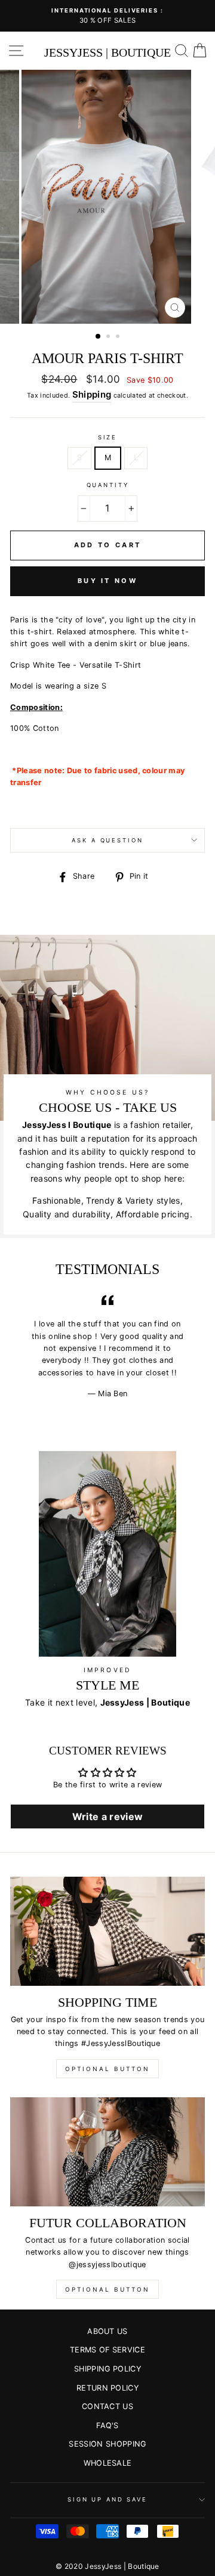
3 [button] (119, 337)
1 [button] (99, 337)
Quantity (108, 485)
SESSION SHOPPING (107, 2443)
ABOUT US (107, 2331)
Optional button (107, 2068)
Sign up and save (107, 2499)
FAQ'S (107, 2425)
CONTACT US (107, 2406)
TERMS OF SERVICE (107, 2349)
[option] (107, 16)
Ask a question (107, 840)
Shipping (92, 394)
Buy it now (107, 580)
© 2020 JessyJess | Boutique (107, 2566)
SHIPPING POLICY (107, 2368)
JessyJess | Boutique (107, 52)
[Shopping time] (107, 1931)
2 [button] (109, 337)
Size (107, 437)
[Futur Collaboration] (107, 2151)
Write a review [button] (107, 1816)
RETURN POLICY (107, 2387)
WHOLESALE (108, 2463)
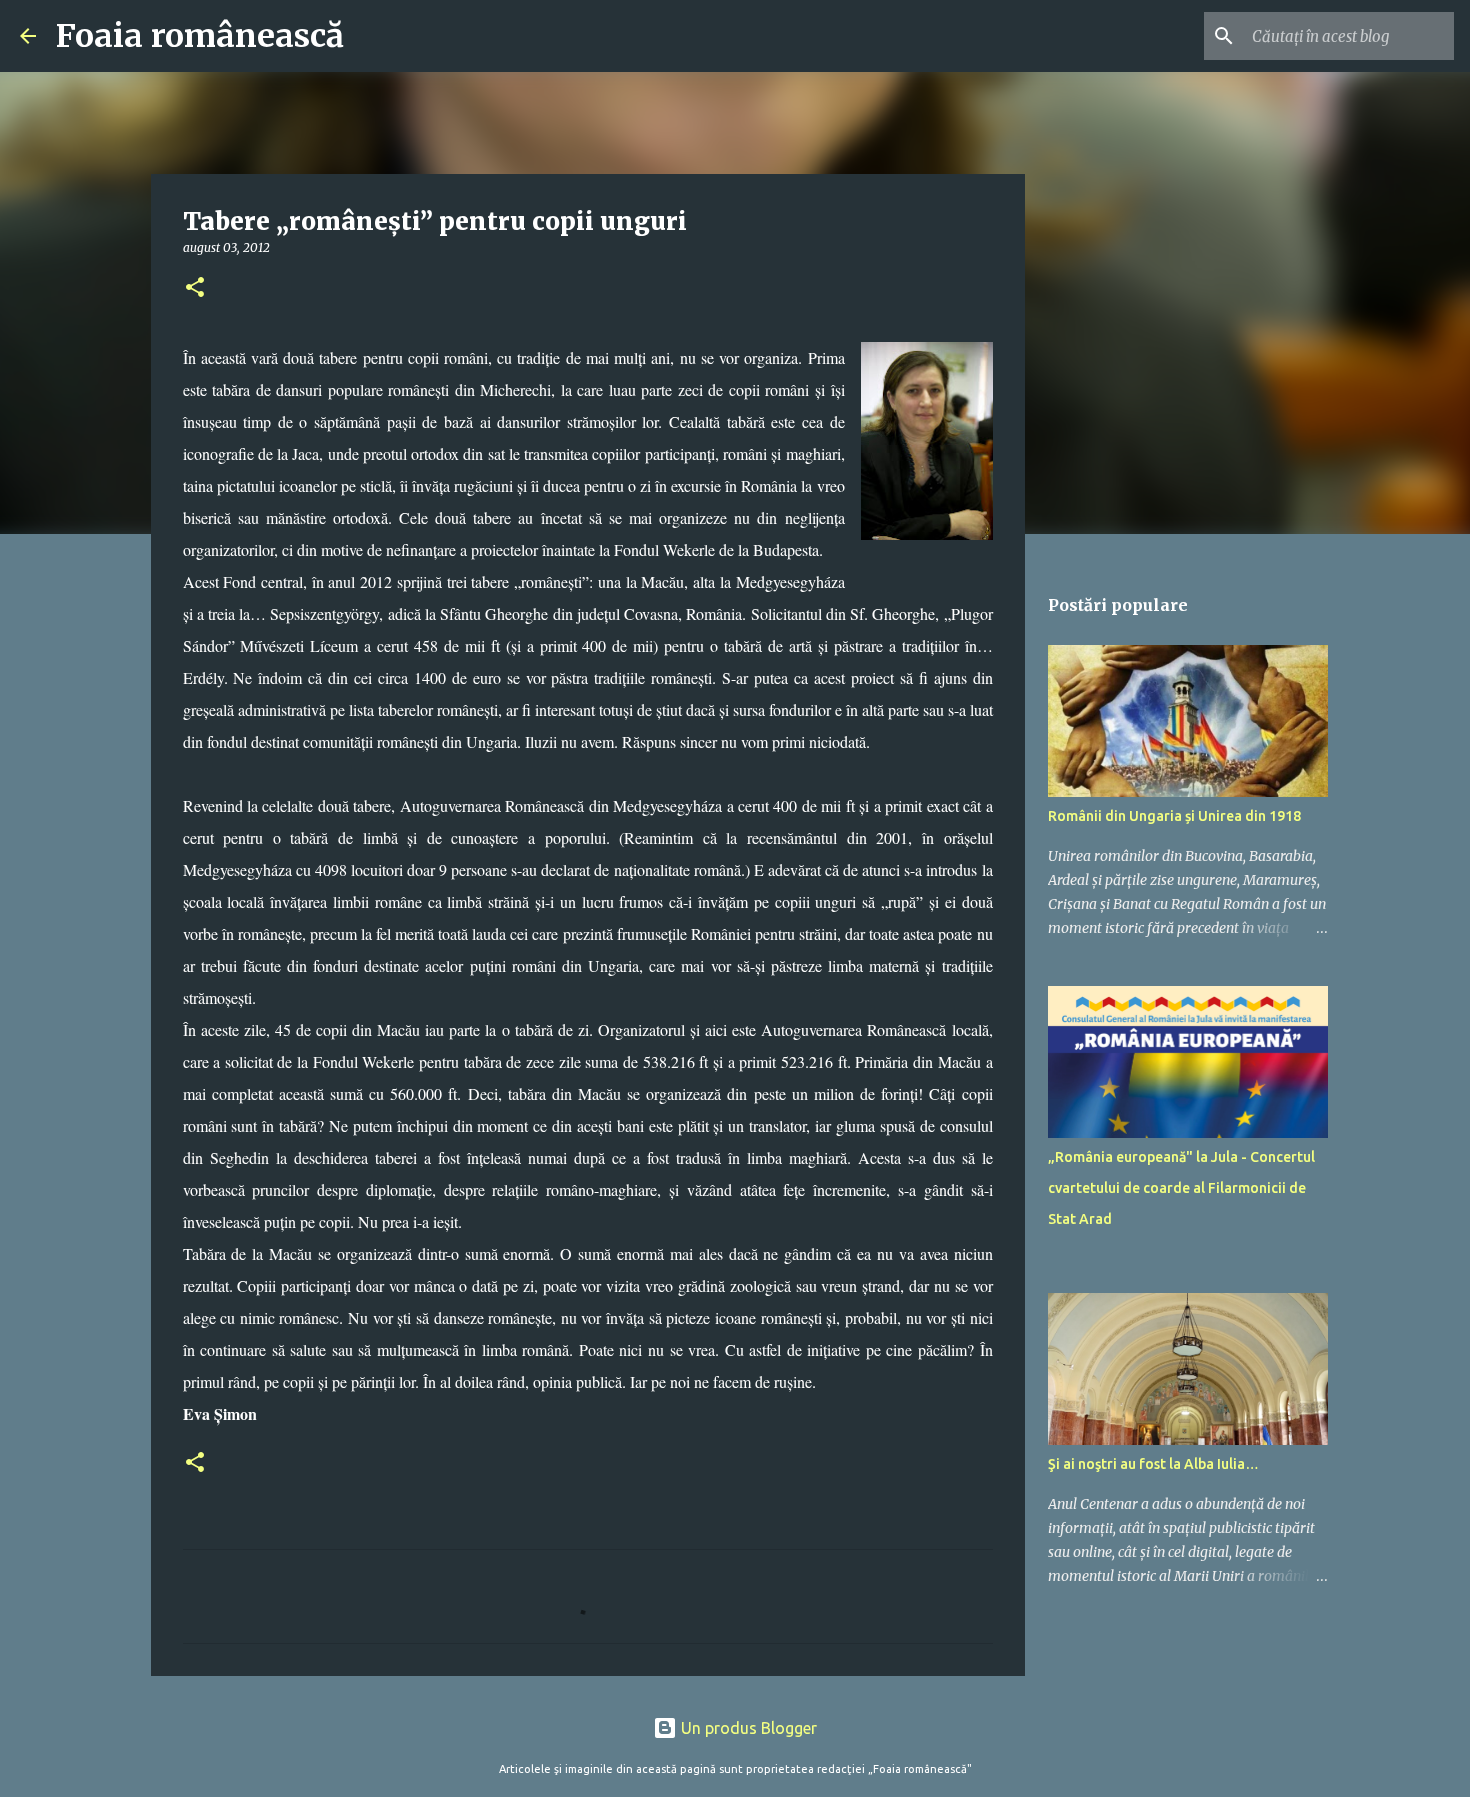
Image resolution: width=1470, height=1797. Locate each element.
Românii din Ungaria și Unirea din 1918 (1174, 816)
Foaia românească (200, 36)
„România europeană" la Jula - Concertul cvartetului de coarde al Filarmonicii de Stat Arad (1181, 1188)
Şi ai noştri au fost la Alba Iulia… (1153, 1464)
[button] (195, 288)
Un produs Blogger (747, 1728)
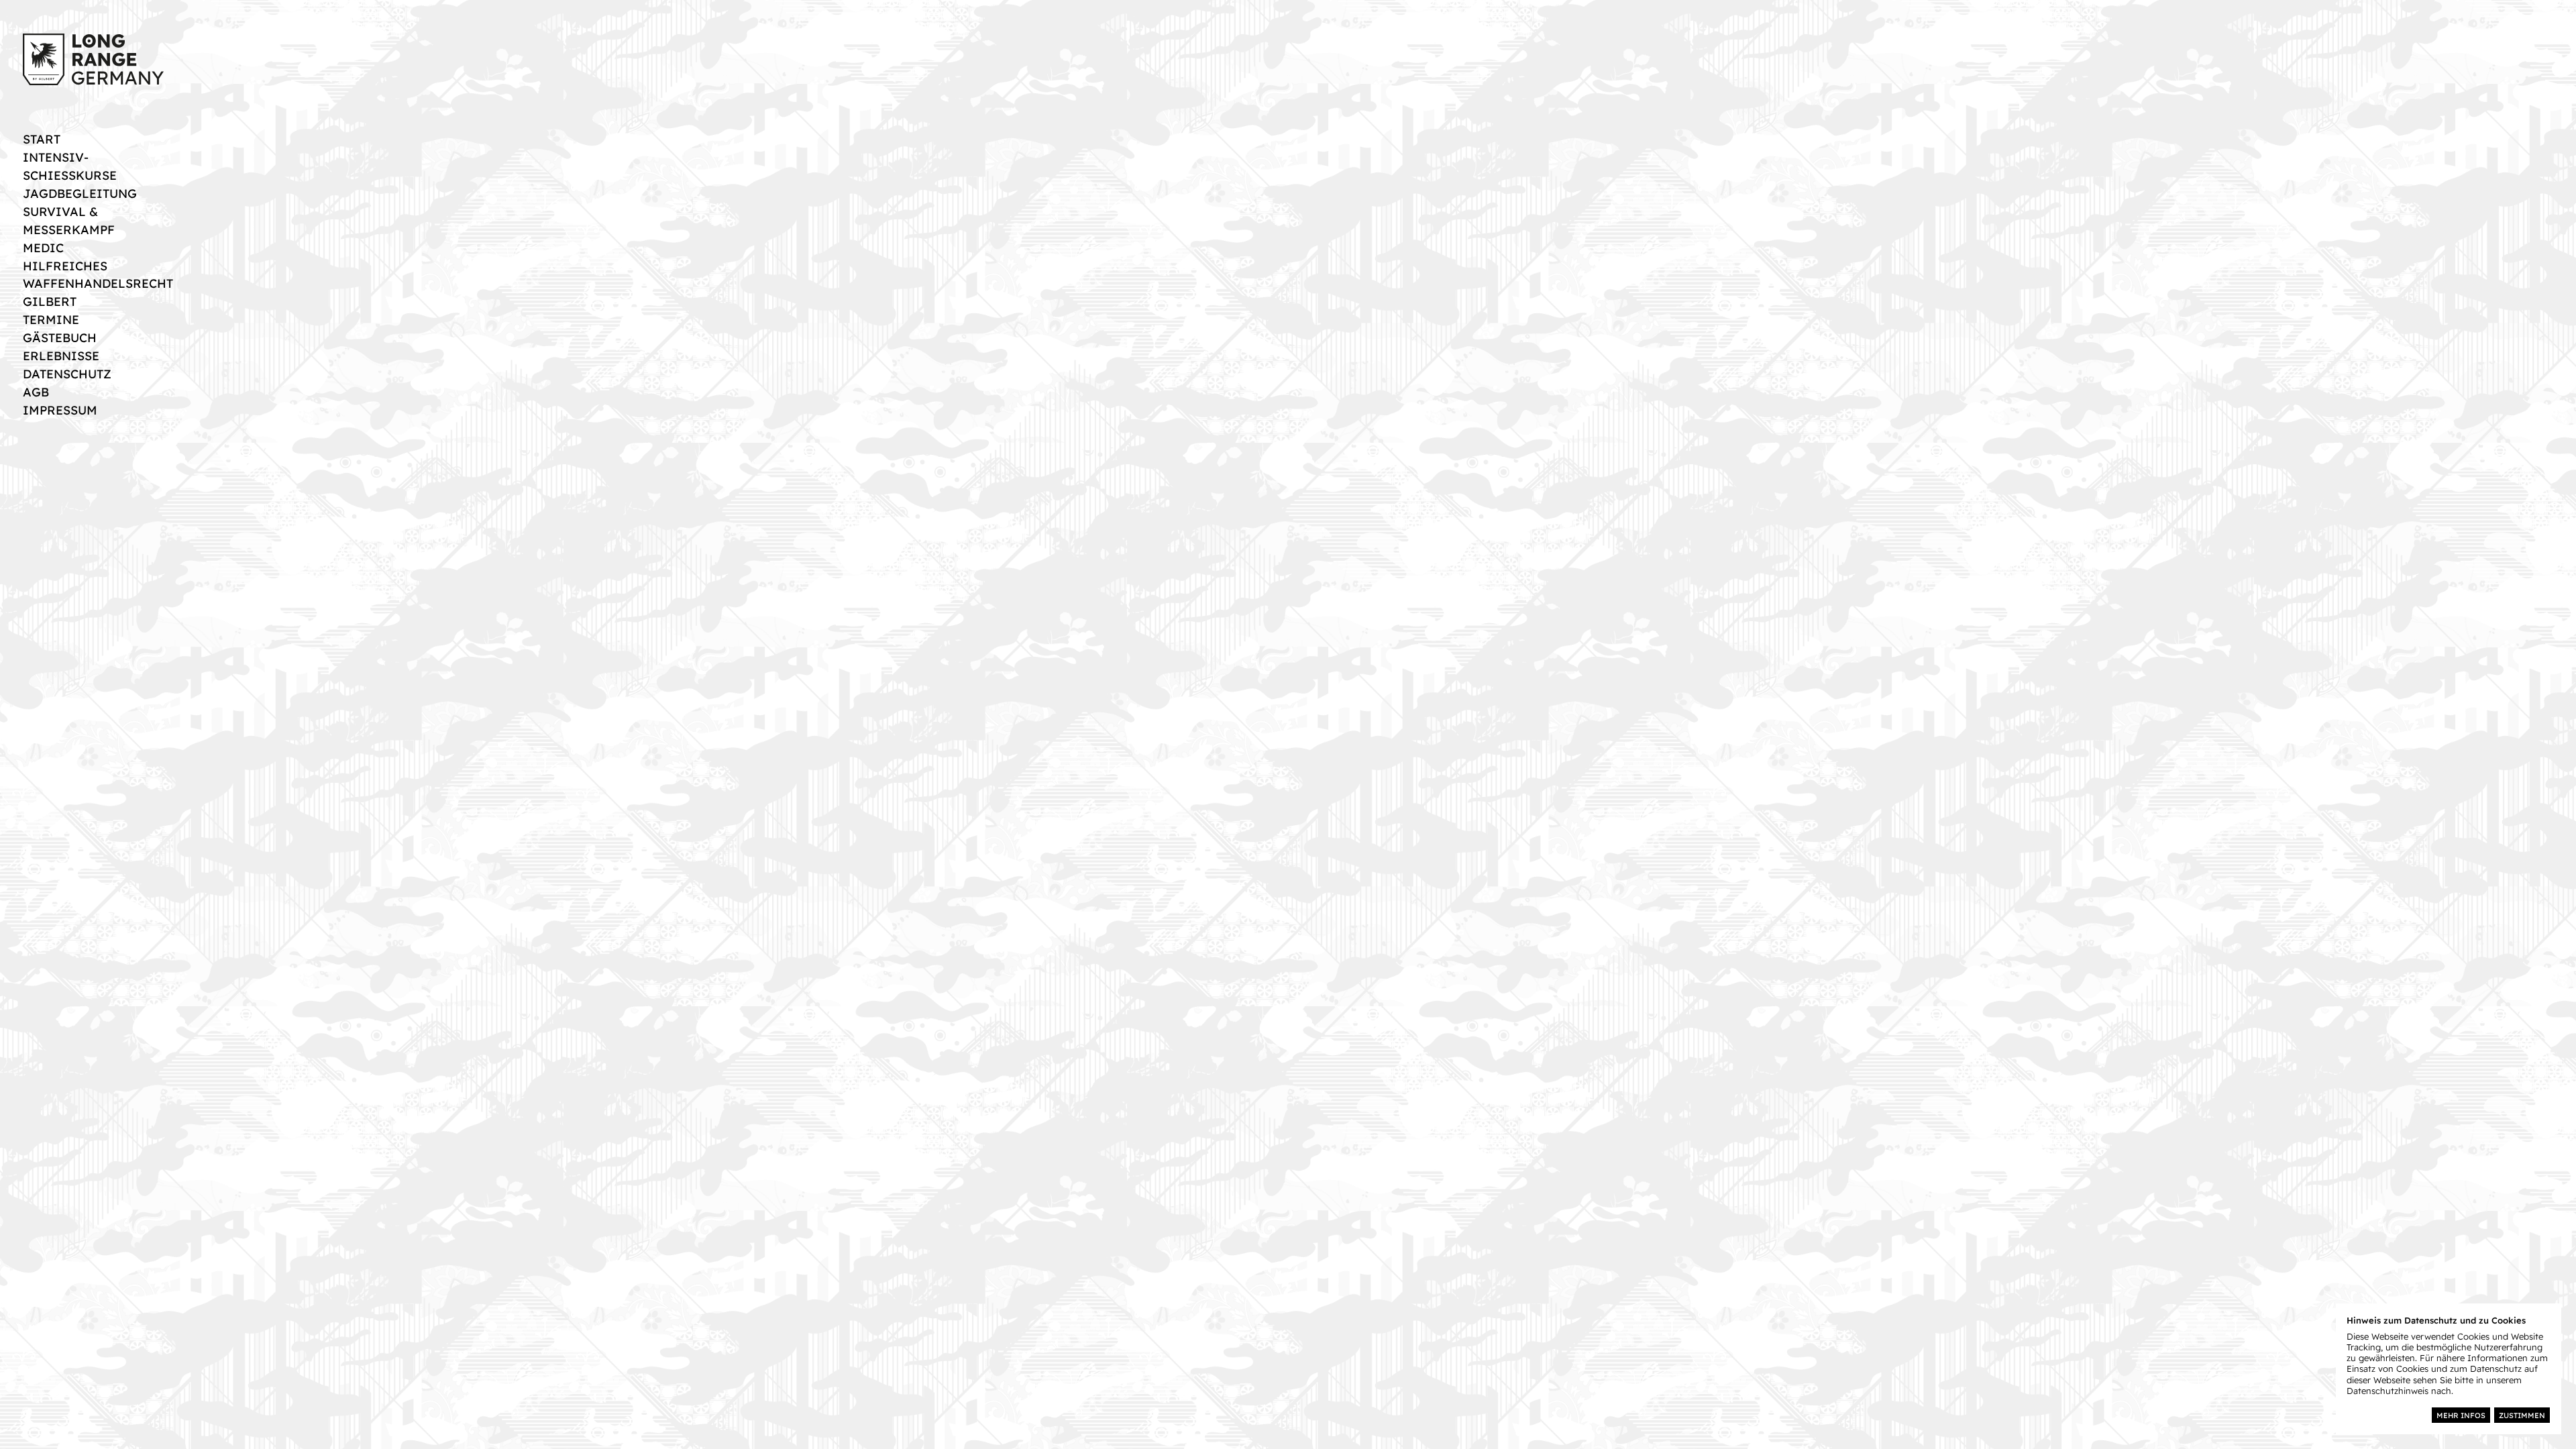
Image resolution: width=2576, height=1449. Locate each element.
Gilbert (49, 301)
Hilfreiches (65, 265)
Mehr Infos (2460, 1415)
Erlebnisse (61, 355)
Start (41, 138)
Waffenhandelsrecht (98, 283)
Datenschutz (67, 373)
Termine (51, 319)
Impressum (60, 409)
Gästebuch (60, 337)
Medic (43, 247)
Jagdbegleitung (80, 193)
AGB (36, 391)
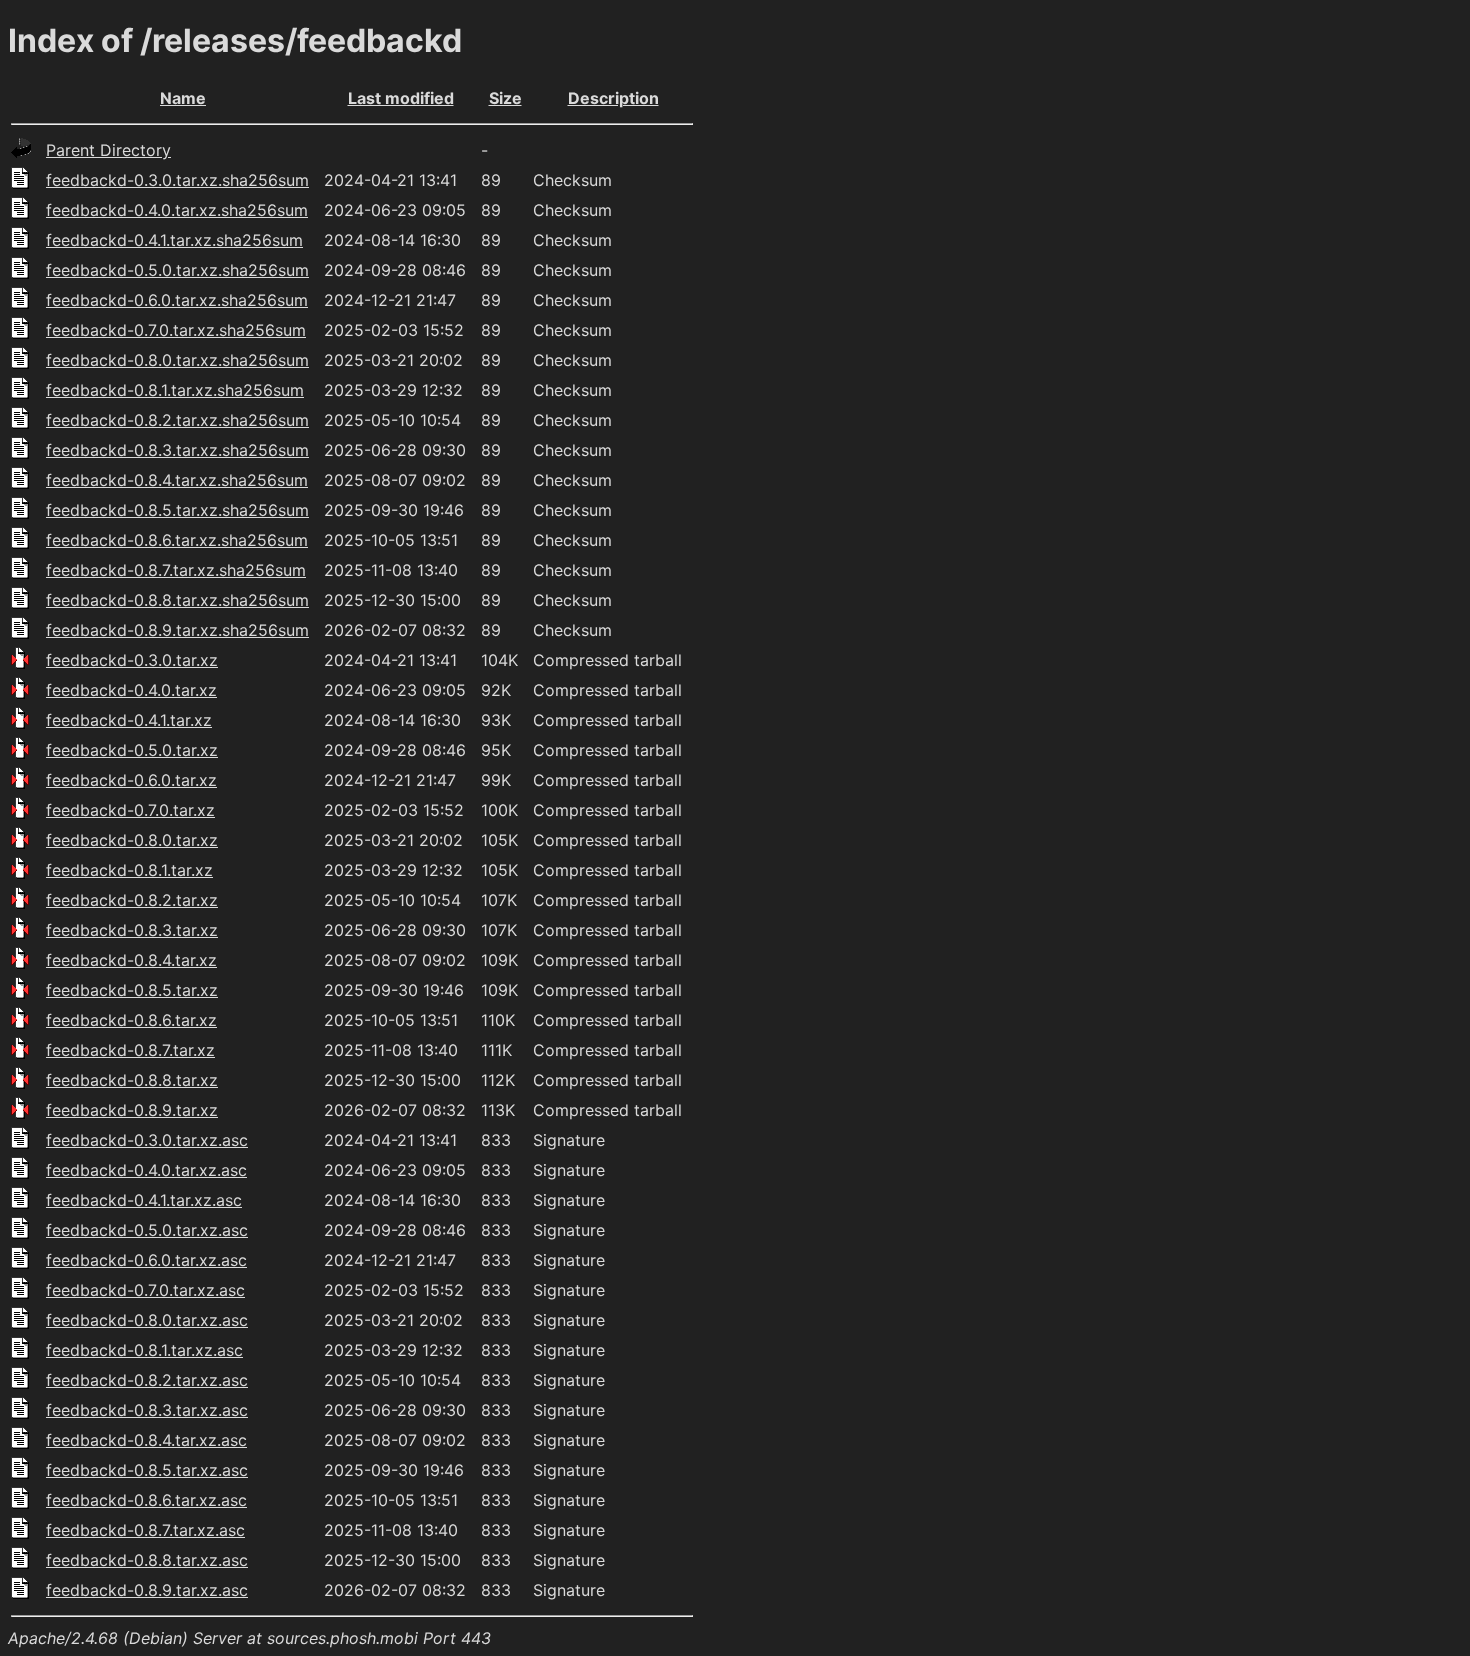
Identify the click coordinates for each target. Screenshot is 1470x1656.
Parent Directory (108, 150)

- _The problem_: Would you copy every entry exactly as it stands, leaving out the pictures?

- _Answer area_:
3 [button] (119, 337)
1 [button] (99, 337)
Quantity (108, 485)
SESSION SHOPPING (107, 2443)
ABOUT US (107, 2331)
Optional button (107, 2068)
Sign up and save (107, 2499)
FAQ'S (107, 2425)
CONTACT US (107, 2406)
TERMS OF SERVICE (107, 2349)
[option] (107, 16)
Ask a question (107, 840)
Shipping (92, 394)
Buy it now (107, 580)
© 2020 JessyJess | Boutique (107, 2566)
SHIPPING POLICY (107, 2368)
JessyJess | Boutique (107, 52)
[Shopping time] (107, 1931)
2 [button] (109, 337)
Size (107, 437)
[Futur Collaboration] (107, 2151)
Write a review [button] (107, 1816)
RETURN POLICY (107, 2387)
WHOLESALE (108, 2463)
Image resolution: width=1470, height=1797. Locate each element.
Românii din Ungaria și Unirea din 1918 (1174, 816)
Foaia românească (200, 36)
„România europeană" la Jula - Concertul cvartetului de coarde al Filarmonicii de Stat Arad (1181, 1188)
Şi ai noştri au fost la Alba Iulia… (1153, 1464)
[button] (195, 288)
Un produs Blogger (747, 1728)
Image resolution: width=2576, height=1449. Locate each element.
Gilbert (49, 301)
Hilfreiches (65, 265)
Mehr Infos (2460, 1415)
Erlebnisse (61, 355)
Start (41, 138)
Waffenhandelsrecht (98, 283)
Datenschutz (67, 373)
Termine (51, 319)
Impressum (60, 409)
Gästebuch (60, 337)
Medic (43, 247)
Jagdbegleitung (80, 193)
AGB (36, 391)
Identify the click coordinates for each target. Screenshot is 1470x1656.
Parent Directory (108, 150)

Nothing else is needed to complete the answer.